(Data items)
++++

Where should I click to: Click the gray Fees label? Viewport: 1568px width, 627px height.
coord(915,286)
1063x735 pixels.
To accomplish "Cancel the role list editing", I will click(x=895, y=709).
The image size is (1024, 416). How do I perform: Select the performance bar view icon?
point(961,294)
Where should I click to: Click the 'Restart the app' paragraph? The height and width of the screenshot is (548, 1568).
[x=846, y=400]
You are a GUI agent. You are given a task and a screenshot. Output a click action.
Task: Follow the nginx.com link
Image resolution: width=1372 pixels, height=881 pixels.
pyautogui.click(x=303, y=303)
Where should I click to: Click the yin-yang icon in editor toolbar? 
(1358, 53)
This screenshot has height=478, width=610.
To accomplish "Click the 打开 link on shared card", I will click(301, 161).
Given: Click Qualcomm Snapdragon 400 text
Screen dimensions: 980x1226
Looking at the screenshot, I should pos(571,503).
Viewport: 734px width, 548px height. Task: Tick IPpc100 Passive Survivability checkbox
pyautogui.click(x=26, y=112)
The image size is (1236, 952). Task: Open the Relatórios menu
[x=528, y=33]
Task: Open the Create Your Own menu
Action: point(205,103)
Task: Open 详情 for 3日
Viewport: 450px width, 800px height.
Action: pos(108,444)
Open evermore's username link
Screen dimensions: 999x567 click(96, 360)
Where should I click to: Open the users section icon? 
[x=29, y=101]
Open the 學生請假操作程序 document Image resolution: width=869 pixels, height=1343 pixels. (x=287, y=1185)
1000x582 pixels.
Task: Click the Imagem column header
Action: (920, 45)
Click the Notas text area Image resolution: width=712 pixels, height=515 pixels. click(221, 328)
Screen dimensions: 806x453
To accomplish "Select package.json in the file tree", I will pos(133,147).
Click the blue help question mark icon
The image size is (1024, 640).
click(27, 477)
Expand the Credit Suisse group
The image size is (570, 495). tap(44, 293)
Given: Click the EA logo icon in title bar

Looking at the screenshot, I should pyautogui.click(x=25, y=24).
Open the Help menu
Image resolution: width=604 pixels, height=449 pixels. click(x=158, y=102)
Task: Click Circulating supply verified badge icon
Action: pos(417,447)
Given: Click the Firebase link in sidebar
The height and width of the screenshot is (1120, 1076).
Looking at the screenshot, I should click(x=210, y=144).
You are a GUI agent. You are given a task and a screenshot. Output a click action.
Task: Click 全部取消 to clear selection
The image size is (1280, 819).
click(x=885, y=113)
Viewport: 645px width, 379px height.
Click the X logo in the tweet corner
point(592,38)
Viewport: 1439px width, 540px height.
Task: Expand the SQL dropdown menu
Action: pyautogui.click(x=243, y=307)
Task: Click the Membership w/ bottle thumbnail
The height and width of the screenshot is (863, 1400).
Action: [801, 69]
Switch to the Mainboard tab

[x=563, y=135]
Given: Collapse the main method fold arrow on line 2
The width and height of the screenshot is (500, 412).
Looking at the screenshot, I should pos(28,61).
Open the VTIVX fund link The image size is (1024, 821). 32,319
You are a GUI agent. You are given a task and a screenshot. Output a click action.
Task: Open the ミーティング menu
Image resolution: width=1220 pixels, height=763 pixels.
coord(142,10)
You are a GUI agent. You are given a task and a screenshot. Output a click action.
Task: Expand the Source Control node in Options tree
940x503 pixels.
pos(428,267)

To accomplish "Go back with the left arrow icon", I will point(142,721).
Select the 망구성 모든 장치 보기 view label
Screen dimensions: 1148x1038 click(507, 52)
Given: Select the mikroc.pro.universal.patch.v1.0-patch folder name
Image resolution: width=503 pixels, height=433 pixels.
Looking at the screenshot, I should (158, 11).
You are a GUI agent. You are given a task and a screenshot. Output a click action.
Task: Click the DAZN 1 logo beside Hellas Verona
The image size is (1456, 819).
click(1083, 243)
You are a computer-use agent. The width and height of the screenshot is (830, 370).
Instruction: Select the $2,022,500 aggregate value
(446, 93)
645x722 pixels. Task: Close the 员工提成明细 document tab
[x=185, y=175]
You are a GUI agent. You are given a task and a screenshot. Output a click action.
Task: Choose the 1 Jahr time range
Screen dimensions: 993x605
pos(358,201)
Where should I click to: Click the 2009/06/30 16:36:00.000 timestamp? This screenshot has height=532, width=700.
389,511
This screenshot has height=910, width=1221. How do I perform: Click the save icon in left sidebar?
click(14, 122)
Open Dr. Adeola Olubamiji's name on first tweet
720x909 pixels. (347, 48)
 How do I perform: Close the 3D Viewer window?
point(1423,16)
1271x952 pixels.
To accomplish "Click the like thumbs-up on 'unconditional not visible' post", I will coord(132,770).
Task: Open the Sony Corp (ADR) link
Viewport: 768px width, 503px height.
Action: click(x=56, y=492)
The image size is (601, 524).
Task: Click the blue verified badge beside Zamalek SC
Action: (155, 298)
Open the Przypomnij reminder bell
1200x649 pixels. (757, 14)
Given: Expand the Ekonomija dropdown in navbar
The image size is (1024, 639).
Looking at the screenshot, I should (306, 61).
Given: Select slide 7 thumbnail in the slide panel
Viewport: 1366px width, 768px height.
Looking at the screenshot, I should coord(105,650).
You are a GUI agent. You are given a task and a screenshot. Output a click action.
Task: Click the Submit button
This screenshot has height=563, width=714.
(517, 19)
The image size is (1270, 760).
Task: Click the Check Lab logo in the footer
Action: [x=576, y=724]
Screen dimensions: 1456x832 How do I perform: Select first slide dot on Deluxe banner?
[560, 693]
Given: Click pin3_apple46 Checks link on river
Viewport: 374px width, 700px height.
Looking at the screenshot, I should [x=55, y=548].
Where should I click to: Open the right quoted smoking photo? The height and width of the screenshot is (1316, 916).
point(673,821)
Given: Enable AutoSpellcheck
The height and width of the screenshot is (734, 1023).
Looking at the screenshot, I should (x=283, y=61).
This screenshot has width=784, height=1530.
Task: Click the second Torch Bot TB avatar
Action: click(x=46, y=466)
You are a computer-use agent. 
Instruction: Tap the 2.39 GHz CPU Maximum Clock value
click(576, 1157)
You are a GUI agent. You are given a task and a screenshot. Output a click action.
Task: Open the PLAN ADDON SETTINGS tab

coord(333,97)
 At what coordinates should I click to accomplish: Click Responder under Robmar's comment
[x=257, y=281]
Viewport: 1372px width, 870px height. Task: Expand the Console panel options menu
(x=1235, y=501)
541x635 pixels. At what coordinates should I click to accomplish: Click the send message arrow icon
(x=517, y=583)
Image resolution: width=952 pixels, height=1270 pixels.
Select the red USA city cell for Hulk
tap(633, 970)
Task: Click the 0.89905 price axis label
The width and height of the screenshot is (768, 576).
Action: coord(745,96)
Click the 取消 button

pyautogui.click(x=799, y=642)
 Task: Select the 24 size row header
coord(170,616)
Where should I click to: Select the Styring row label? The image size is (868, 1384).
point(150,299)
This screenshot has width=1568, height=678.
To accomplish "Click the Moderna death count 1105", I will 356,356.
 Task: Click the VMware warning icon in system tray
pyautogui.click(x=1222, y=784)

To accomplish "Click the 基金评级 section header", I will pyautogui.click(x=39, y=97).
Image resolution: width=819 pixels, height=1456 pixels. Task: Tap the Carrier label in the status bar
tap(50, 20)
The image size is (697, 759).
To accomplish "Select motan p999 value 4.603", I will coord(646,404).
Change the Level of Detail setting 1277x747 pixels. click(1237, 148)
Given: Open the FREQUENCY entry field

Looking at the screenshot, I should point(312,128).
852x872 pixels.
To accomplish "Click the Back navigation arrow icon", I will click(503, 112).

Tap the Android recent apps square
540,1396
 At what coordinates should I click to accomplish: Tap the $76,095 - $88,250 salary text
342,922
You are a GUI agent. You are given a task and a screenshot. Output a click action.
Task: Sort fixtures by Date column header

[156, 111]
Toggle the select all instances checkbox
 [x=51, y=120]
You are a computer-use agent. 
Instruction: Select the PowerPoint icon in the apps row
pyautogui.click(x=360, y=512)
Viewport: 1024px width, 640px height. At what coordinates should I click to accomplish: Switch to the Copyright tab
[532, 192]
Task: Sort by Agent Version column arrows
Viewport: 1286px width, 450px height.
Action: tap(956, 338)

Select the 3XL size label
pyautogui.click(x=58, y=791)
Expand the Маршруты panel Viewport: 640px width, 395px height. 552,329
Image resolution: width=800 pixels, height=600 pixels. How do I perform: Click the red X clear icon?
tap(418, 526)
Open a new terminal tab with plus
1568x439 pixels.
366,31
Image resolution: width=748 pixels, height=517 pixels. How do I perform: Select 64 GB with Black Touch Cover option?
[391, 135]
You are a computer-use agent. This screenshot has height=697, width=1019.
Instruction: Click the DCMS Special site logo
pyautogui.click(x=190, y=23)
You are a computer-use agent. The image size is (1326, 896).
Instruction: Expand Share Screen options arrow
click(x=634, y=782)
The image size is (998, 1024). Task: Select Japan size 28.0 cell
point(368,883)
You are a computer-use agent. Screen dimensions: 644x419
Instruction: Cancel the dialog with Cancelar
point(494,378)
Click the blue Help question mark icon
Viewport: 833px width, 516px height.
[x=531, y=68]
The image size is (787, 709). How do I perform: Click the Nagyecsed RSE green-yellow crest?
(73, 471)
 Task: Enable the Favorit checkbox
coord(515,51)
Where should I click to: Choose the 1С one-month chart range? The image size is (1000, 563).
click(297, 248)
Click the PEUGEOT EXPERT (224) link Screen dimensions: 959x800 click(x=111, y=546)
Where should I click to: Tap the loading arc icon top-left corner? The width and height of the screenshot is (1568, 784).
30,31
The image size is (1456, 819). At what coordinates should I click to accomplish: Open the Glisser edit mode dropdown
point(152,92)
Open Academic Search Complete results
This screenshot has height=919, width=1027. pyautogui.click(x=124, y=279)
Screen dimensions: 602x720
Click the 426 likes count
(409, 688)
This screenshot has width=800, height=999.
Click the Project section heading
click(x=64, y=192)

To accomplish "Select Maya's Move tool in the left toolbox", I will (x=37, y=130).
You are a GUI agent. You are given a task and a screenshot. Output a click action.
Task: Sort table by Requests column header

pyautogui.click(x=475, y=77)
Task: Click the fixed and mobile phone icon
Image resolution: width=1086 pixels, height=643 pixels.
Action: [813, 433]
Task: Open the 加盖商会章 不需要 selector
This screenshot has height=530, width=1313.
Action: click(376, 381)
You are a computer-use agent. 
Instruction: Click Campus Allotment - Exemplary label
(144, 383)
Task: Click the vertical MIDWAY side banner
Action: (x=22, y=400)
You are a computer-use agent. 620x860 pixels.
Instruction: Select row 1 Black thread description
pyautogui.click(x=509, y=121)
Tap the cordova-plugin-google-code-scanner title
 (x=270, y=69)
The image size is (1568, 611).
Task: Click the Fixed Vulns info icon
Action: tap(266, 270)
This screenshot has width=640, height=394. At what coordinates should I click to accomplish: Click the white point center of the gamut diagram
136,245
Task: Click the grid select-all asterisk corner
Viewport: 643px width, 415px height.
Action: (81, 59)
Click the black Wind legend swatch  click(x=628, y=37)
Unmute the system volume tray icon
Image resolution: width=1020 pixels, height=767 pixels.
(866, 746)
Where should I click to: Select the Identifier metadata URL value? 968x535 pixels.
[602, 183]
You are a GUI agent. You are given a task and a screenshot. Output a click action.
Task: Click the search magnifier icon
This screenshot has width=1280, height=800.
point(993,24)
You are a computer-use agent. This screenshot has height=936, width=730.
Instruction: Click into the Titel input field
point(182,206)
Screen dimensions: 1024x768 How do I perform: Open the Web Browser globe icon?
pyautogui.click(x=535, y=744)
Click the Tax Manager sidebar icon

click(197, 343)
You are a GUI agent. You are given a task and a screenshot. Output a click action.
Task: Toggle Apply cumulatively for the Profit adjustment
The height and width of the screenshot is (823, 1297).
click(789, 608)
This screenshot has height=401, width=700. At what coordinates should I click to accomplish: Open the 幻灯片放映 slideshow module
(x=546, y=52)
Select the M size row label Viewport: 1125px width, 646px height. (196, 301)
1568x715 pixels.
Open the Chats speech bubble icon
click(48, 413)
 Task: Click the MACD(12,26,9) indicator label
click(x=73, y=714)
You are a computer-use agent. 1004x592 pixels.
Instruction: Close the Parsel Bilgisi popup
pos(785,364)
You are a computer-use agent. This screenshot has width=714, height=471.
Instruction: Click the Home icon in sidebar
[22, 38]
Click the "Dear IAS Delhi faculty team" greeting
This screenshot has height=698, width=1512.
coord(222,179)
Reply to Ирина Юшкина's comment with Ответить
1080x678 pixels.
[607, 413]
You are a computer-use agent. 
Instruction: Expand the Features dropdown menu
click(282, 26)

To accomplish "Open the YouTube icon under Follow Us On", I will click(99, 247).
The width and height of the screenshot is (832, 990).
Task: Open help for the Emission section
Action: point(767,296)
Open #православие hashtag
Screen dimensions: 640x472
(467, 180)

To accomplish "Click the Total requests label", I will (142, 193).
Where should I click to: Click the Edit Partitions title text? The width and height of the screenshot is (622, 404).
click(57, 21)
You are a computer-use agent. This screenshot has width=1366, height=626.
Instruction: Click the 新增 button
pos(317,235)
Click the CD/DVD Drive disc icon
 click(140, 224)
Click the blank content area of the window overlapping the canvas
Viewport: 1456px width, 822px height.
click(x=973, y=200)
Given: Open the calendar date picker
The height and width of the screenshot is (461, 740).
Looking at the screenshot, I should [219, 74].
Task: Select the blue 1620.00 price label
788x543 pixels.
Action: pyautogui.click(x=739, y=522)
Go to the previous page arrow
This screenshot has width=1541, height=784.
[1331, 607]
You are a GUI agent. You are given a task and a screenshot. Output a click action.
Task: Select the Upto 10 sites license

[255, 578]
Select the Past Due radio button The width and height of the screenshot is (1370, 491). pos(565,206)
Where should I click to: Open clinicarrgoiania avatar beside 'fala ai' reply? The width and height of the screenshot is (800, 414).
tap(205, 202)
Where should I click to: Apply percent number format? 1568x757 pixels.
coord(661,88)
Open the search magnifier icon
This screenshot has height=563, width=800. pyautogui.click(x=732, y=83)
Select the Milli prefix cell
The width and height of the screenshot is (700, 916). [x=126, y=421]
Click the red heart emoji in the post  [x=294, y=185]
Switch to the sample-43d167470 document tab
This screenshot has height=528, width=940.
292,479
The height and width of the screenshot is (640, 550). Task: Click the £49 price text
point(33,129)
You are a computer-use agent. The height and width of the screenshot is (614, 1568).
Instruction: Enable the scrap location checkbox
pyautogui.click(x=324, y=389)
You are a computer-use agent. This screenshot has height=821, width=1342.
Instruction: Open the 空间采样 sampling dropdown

++++

- [YOUR ASSIGNMENT]:
In the entries above, the lines between the one holding "Open evermore's username link" and the one holding "Viewport: 645px width, 379px height.", inclusive, are to be printed exactly as written, and those alone.

- [REPLY TO THE EXERCISE]:
Open evermore's username link
Screen dimensions: 999x567 click(96, 360)
Where should I click to: Open the users section icon? 
[x=29, y=101]
Open the 學生請假操作程序 document Image resolution: width=869 pixels, height=1343 pixels. (x=287, y=1185)
1000x582 pixels.
Task: Click the Imagem column header
Action: (920, 45)
Click the Notas text area Image resolution: width=712 pixels, height=515 pixels. click(221, 328)
Screen dimensions: 806x453
To accomplish "Select package.json in the file tree", I will pos(133,147).
Click the blue help question mark icon
The image size is (1024, 640).
click(27, 477)
Expand the Credit Suisse group
The image size is (570, 495). tap(44, 293)
Given: Click the EA logo icon in title bar

Looking at the screenshot, I should pyautogui.click(x=25, y=24).
Open the Help menu
Image resolution: width=604 pixels, height=449 pixels. click(x=158, y=102)
Task: Click Circulating supply verified badge icon
Action: pos(417,447)
Given: Click the Firebase link in sidebar
The height and width of the screenshot is (1120, 1076).
Looking at the screenshot, I should click(x=210, y=144).
You are a GUI agent. You are given a task and a screenshot. Output a click action.
Task: Click 全部取消 to clear selection
The image size is (1280, 819).
click(x=885, y=113)
Viewport: 645px width, 379px height.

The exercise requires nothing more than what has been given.